___ Material provided ___

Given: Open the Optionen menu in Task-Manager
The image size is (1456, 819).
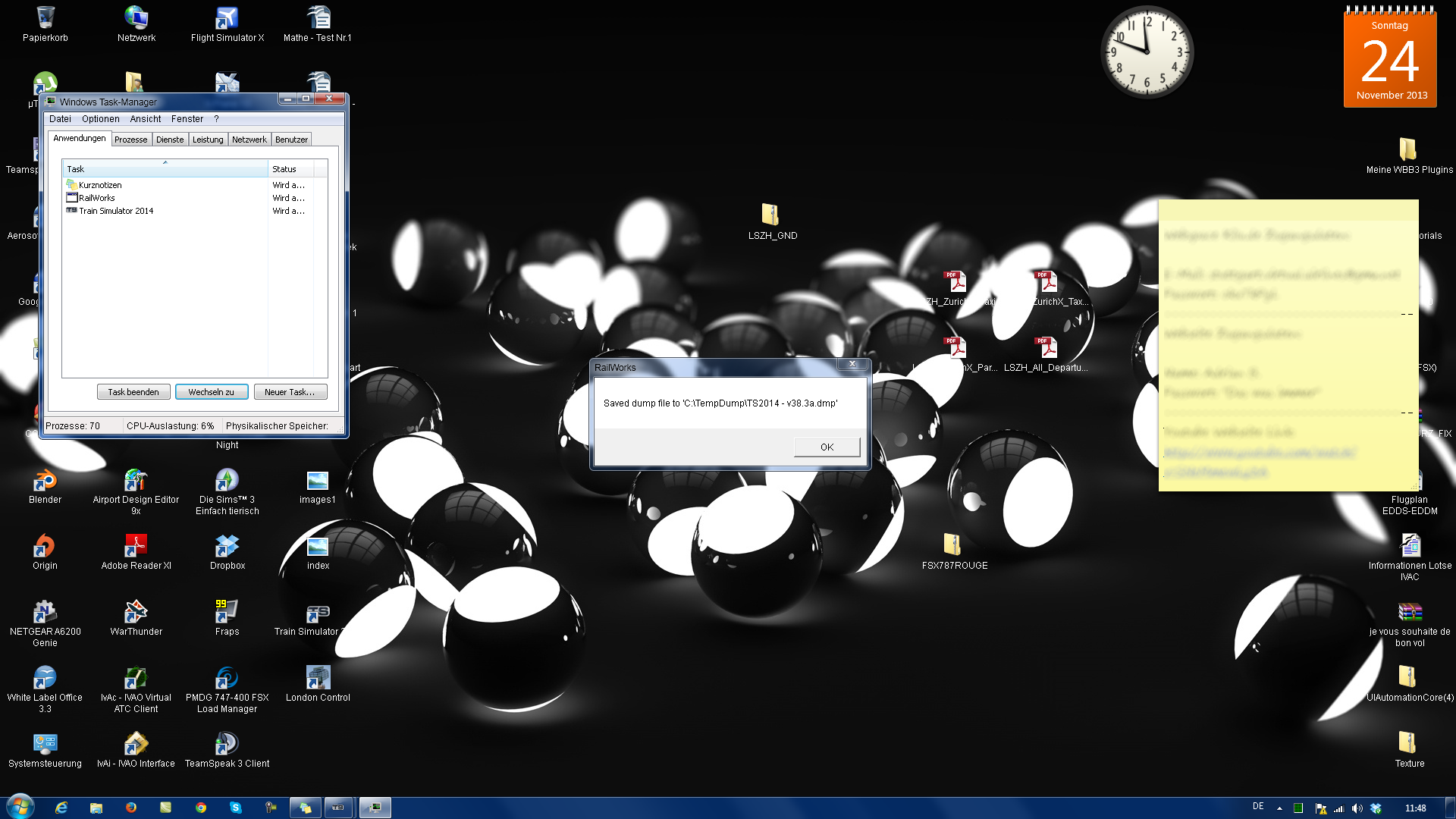Looking at the screenshot, I should pyautogui.click(x=100, y=119).
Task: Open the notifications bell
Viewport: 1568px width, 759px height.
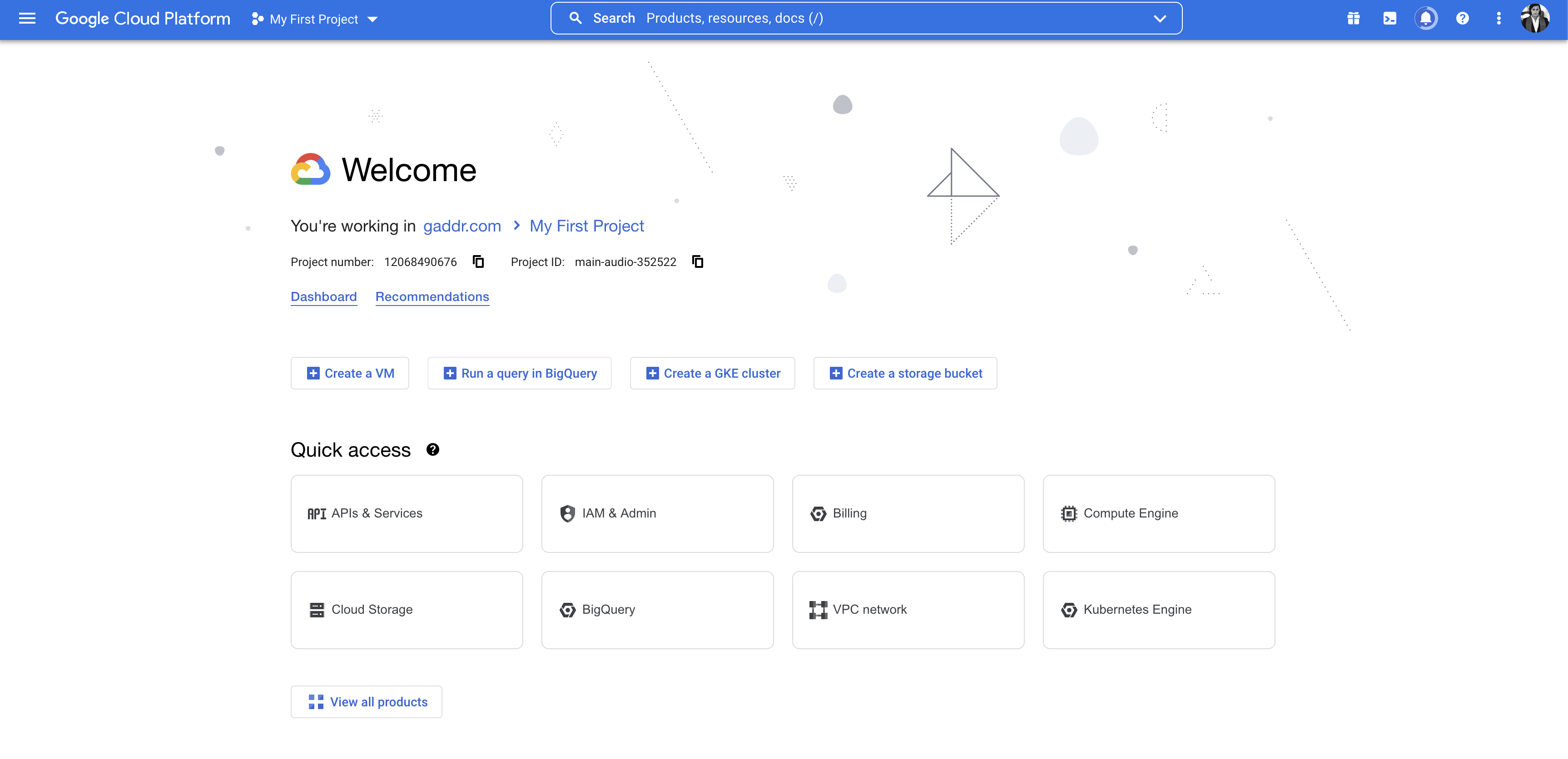Action: click(1425, 19)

___

What the exercise asks: Quote every record above exactly, omitting any pictures they contain.

Response below:
Given: Open the Optionen menu in Task-Manager
The image size is (1456, 819).
Looking at the screenshot, I should pyautogui.click(x=100, y=119).
Task: Open the notifications bell
Viewport: 1568px width, 759px height.
Action: click(1425, 19)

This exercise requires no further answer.